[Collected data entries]

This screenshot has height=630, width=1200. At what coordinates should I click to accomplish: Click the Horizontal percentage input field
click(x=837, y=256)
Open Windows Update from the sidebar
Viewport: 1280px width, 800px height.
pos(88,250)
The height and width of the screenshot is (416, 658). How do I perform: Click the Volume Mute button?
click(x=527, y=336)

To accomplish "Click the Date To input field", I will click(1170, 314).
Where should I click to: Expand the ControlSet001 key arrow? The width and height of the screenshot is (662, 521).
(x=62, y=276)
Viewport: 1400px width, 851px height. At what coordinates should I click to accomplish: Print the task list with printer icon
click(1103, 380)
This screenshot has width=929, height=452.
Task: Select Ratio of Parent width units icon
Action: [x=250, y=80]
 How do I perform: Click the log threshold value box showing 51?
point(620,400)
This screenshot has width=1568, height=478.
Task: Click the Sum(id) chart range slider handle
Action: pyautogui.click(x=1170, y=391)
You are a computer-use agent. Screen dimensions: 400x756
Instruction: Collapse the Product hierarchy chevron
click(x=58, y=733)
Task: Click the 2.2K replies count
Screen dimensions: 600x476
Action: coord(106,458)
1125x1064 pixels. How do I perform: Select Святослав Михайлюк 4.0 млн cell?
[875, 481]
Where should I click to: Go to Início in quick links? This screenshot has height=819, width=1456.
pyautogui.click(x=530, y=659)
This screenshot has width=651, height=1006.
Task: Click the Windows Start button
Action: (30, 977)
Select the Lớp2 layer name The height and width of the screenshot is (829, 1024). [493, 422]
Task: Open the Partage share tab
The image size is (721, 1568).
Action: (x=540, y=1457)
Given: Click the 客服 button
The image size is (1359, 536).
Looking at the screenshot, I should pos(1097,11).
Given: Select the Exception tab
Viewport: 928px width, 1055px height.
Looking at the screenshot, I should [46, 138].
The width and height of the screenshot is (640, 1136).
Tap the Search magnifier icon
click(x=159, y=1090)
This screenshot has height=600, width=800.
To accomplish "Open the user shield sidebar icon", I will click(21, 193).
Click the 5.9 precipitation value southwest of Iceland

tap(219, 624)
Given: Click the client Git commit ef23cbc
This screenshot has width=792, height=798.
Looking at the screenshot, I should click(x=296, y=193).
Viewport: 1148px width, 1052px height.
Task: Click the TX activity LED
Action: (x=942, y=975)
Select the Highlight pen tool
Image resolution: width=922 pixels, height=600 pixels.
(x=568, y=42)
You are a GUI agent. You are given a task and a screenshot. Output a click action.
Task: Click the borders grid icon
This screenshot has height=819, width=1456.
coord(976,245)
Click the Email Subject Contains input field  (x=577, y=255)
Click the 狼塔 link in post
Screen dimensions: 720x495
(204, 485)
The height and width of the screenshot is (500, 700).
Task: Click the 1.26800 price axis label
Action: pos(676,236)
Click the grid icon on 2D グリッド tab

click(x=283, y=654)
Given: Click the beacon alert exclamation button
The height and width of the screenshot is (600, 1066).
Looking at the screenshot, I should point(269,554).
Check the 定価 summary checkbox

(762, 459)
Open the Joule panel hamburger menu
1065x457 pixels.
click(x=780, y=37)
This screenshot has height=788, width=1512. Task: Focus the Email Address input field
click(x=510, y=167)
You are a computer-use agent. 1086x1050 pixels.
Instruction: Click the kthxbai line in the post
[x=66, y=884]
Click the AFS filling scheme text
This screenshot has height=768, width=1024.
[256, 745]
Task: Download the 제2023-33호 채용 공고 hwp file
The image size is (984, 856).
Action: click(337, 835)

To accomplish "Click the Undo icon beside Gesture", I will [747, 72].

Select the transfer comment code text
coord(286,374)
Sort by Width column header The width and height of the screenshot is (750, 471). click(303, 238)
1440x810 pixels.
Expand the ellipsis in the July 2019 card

- **Work request**: The expected answer is an exact copy of the lines above, beginning at the line with "Where should I click to: Expand" and ending at the line with "Select the Highlight pen tool", with both ends in.

- **Written response**:
Where should I click to: Expand the ControlSet001 key arrow? The width and height of the screenshot is (662, 521).
(x=62, y=276)
Viewport: 1400px width, 851px height. At what coordinates should I click to accomplish: Print the task list with printer icon
click(1103, 380)
This screenshot has width=929, height=452.
Task: Select Ratio of Parent width units icon
Action: [x=250, y=80]
 How do I perform: Click the log threshold value box showing 51?
point(620,400)
This screenshot has width=1568, height=478.
Task: Click the Sum(id) chart range slider handle
Action: pyautogui.click(x=1170, y=391)
You are a computer-use agent. Screen dimensions: 400x756
Instruction: Collapse the Product hierarchy chevron
click(x=58, y=733)
Task: Click the 2.2K replies count
Screen dimensions: 600x476
Action: coord(106,458)
1125x1064 pixels. How do I perform: Select Святослав Михайлюк 4.0 млн cell?
[875, 481]
Where should I click to: Go to Início in quick links? This screenshot has height=819, width=1456.
pyautogui.click(x=530, y=659)
This screenshot has width=651, height=1006.
Task: Click the Windows Start button
Action: (30, 977)
Select the Lớp2 layer name The height and width of the screenshot is (829, 1024). [493, 422]
Task: Open the Partage share tab
The image size is (721, 1568).
Action: (x=540, y=1457)
Given: Click the 客服 button
The image size is (1359, 536).
Looking at the screenshot, I should pos(1097,11).
Given: Select the Exception tab
Viewport: 928px width, 1055px height.
Looking at the screenshot, I should [46, 138].
The width and height of the screenshot is (640, 1136).
Tap the Search magnifier icon
click(x=159, y=1090)
This screenshot has height=600, width=800.
To accomplish "Open the user shield sidebar icon", I will click(21, 193).
Click the 5.9 precipitation value southwest of Iceland

tap(219, 624)
Given: Click the client Git commit ef23cbc
This screenshot has width=792, height=798.
Looking at the screenshot, I should click(x=296, y=193).
Viewport: 1148px width, 1052px height.
Task: Click the TX activity LED
Action: (x=942, y=975)
Select the Highlight pen tool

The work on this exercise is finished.